17 Nisan 2016 Pazar

Şükretmek, Gülümsemek üzerine…




Gülümsüyorum bazen sebebi yok :) Gülümsedikçe daha da gülümsüyorum. Ağzım iyice büyüyor :))) Kocaman oluyor. Neden insana bu kadar iyi geliyor bilmem… Ama fark ettim ki sihirli bir anahtar bu. Her kapıyı açan. Birde diyorlar ki; para her kapıyı açar. Yalan! Asıl gülümsemek açıyor tüm kapıları. Gülümsemek insanı insan yapıyor. Anlamlı kılıyor. Anlam arayıp duruyorum ben… Gülümsediğinde anlamın içinde buluveriyor insan kendini… Önce iyi hissettiriyor… Sonra da harekete geçiriyor. Daha ne olsun… Kısa yol tuşu gibi. Başınız mı daraldı bu kısa yol tuşunu kullanın bakın nasıl işe yarıyor…

“Gülümseyecek ne var ki şu hayatta…” modunda oluyoruz bazen de, belki de sıklıkla. O zaman da “şükür” kumandasına basmak gerekiyormuş. Şükür kumandasına basınca gülümsemek otomatik yapışıveriyor suratına. Dudaklar hafiften aralanıyor, surattaki kaslar birden yumuşamaya başlıyor…

Şükür öyle bir kumanda ki odağını değiştiriyor. Pat diye bize bahşedilenlere odaklanıyoruz. Bunun öyle büyük bir şey olmasına bile gerek yok, bence sevdiğiniz bir eşyayı hatırlamanız bile yeterli. Mesela sevdiğim bir yüzüğümü düşündüğümde bile mutlu olduğumu fark ettim. Yüzüğe gelene kadar elbette sağlık, nefes milyonlarca şükredecek şey olduğunu fark ediyor insan.

Ben önceleri şükretmeyi, kanaatkâr olmakla kanaatkâr olmayı da daha fazlasını istememekle aynı şey sanıyordum. Oysa şimdi anlıyorum ki; daha fazlası gelse bile şükredemedikçe, insan göremiyor gelenleri. Gelenler bir şey ifade etmiyor. Seninle olanlara şükredemeyince anlamlı olmuyor gelenler hatta belki yoruyor insanı, yük oluyor.

Belki bir tarafımız isteklerimizi yük olarak gördüğünden, diğer tarafımız bu isteklerimizi hızla bizden uzaklaştırıyordur. Çünkü bilinçaltı ne yapıp edip bildiği yöntemle bizi korumaya ayarlı. Yani sırf şükredemediğimiz için bir elimizle istediklerimizi diğer elimizle itiyoruzdur belki de. Şükretmek, bizimle olanlara teşekkür etmek.
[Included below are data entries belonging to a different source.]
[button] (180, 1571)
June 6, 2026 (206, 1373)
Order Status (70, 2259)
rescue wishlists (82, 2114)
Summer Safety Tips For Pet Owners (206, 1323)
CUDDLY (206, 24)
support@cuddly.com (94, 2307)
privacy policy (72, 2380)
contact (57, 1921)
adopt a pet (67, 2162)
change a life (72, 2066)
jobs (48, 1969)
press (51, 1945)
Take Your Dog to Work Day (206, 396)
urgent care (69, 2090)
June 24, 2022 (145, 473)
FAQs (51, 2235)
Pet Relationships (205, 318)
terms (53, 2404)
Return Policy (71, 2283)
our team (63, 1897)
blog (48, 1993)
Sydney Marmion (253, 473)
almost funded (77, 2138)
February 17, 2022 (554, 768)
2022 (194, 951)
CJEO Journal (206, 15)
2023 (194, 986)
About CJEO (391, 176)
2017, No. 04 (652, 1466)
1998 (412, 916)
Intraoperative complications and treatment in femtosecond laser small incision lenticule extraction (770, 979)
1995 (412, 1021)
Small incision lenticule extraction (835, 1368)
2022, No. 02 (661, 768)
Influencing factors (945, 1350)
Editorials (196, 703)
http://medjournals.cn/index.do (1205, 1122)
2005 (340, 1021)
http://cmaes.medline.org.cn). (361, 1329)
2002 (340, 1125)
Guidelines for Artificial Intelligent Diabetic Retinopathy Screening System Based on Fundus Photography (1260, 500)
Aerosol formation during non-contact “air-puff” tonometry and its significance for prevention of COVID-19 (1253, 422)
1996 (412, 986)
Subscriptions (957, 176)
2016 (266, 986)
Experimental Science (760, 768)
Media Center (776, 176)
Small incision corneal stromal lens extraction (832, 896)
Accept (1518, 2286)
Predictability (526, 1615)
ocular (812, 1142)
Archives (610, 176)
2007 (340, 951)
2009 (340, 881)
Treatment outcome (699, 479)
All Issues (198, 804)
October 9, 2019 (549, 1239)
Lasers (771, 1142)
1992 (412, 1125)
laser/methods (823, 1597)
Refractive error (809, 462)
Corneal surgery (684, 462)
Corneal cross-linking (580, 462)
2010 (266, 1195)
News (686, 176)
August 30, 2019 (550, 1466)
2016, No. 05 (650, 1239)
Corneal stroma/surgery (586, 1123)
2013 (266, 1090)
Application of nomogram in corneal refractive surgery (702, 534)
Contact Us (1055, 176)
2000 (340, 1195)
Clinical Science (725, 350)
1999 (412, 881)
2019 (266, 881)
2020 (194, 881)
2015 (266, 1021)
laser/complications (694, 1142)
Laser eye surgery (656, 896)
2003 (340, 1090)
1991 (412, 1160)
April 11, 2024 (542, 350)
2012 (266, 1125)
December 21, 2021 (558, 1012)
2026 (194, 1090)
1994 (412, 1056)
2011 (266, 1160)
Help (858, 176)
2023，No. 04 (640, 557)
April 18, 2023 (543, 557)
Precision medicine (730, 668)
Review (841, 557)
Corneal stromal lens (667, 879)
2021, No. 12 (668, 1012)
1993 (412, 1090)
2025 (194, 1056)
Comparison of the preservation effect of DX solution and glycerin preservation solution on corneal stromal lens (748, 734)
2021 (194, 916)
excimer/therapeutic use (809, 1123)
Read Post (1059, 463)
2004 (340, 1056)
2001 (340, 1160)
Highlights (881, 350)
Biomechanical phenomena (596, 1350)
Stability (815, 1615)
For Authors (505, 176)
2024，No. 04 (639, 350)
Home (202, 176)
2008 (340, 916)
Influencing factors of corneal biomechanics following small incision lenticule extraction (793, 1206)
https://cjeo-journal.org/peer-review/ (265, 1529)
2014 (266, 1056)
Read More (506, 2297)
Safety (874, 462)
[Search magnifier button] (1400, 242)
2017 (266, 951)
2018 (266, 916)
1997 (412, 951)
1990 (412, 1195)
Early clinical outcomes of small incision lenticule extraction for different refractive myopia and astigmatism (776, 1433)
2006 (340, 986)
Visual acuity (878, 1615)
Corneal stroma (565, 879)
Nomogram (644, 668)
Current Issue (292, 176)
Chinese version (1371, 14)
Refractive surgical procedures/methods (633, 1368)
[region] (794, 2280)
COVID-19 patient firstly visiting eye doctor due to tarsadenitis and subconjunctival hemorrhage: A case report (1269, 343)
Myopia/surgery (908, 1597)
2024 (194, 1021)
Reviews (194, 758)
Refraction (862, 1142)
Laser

ONLARIN BİZE VERDİĞİNE KARŞILIK VERMEK. Bu karşılığı veremedikçe üzerimizde yükler biriktiriyoruz.  Bu bir tür denge ihtiyacı bence.

Svagito R. Liebermeister, Sevginin Kökleri kitabında buna denge duyarlılığı diyor. Ve bu gücün bizi yönettiğini söylüyor. Örneğin; birisinden bir hediye aldığımızda karşılığında bir şey yapmak isteriz en azından bir teşekkür etme ihtiyacına gireriz. Bu teşekkür, hediyeyi veren tarafından alınmazsa o kişi bir boşluk hissedecektir. Teşekkür ettiğimizde ise tamamlanmış bir alma – verme dengesi oluşacaktır.

 “Alışverişi eğlence veya sevgiyle yaptığımızda, aramızdaki bağı derinleştiren bir momentum yaratırız. İlişkiler bu dengeleme çabasının çeşitliliği ile zenginleşip gelişirler” diyor Liebermeister. Bu insanlar arasındaki ilişki olabileceği gibi, bir eşya, bir statü, ya da evrenle aramızdaki ilişki de olabilir bence.

Şükür bu dengeyi kurabilmenin bir yolu diye düşünüyorum. Şükrettiğimizde içimizde oluşan rahatlamanın nedeni denge kurulması belki de.